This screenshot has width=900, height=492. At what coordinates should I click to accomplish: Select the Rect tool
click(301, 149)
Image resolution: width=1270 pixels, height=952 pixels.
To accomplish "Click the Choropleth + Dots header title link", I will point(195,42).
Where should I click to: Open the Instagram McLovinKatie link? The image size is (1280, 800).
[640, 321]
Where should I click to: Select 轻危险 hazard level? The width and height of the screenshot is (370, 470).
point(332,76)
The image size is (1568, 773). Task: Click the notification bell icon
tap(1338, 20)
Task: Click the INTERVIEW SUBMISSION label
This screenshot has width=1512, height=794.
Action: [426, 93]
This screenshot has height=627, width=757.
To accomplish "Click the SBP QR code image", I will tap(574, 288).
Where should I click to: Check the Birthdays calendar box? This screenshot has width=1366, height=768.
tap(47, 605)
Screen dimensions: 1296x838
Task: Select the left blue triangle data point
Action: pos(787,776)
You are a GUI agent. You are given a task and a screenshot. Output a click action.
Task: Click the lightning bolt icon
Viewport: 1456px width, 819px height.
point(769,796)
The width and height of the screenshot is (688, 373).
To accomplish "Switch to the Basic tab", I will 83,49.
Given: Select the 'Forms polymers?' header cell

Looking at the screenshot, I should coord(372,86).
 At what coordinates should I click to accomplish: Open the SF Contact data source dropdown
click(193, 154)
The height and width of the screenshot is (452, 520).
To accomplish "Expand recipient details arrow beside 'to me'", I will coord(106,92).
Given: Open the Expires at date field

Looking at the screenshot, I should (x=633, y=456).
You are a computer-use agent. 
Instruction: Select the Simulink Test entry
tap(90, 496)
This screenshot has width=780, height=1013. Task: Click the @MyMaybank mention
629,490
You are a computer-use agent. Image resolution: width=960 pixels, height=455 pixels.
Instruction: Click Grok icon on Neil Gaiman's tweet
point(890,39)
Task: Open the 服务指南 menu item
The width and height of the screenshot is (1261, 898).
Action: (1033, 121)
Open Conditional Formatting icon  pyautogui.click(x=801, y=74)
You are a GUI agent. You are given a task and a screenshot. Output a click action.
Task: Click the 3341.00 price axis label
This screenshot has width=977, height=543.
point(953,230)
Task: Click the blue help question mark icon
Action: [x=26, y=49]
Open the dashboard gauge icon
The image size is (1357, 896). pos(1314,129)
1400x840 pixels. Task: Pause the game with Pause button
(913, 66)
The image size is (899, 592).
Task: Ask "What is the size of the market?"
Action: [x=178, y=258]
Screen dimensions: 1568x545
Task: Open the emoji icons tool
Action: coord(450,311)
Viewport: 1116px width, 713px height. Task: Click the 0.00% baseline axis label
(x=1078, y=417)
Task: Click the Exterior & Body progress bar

■ ■ ■

• _WHAT THE TASK ASKS_: Would you transcribe every entry exactly, leaving nothing out?

• _EXPECTED ANSWER_:
This screenshot has width=900, height=492. At what coordinates should I click to accomplish: Select the Rect tool
click(301, 149)
Image resolution: width=1270 pixels, height=952 pixels.
To accomplish "Click the Choropleth + Dots header title link", I will point(195,42).
Where should I click to: Open the Instagram McLovinKatie link? The image size is (1280, 800).
[640, 321]
Where should I click to: Select 轻危险 hazard level? The width and height of the screenshot is (370, 470).
point(332,76)
The image size is (1568, 773). Task: Click the notification bell icon
tap(1338, 20)
Task: Click the INTERVIEW SUBMISSION label
This screenshot has width=1512, height=794.
Action: [426, 93]
This screenshot has height=627, width=757.
To accomplish "Click the SBP QR code image", I will tap(574, 288).
Where should I click to: Check the Birthdays calendar box? This screenshot has width=1366, height=768.
tap(47, 605)
Screen dimensions: 1296x838
Task: Select the left blue triangle data point
Action: pos(787,776)
You are a GUI agent. You are given a task and a screenshot. Output a click action.
Task: Click the lightning bolt icon
Viewport: 1456px width, 819px height.
point(769,796)
The width and height of the screenshot is (688, 373).
To accomplish "Switch to the Basic tab", I will 83,49.
Given: Select the 'Forms polymers?' header cell

Looking at the screenshot, I should coord(372,86).
 At what coordinates should I click to accomplish: Open the SF Contact data source dropdown
click(193, 154)
The height and width of the screenshot is (452, 520).
To accomplish "Expand recipient details arrow beside 'to me'", I will coord(106,92).
Given: Open the Expires at date field

Looking at the screenshot, I should (x=633, y=456).
You are a computer-use agent. 
Instruction: Select the Simulink Test entry
tap(90, 496)
This screenshot has width=780, height=1013. Task: Click the @MyMaybank mention
629,490
You are a computer-use agent. Image resolution: width=960 pixels, height=455 pixels.
Instruction: Click Grok icon on Neil Gaiman's tweet
point(890,39)
Task: Open the 服务指南 menu item
The width and height of the screenshot is (1261, 898).
Action: (1033, 121)
Open Conditional Formatting icon  pyautogui.click(x=801, y=74)
You are a GUI agent. You are given a task and a screenshot. Output a click action.
Task: Click the 3341.00 price axis label
This screenshot has width=977, height=543.
point(953,230)
Task: Click the blue help question mark icon
Action: [x=26, y=49]
Open the dashboard gauge icon
The image size is (1357, 896). pos(1314,129)
1400x840 pixels. Task: Pause the game with Pause button
(913, 66)
The image size is (899, 592).
Task: Ask "What is the size of the market?"
Action: [x=178, y=258]
Screen dimensions: 1568x545
Task: Open the emoji icons tool
Action: coord(450,311)
Viewport: 1116px width, 713px height. Task: Click the 0.00% baseline axis label
(x=1078, y=417)
Task: Click the Exterior & Body progress bar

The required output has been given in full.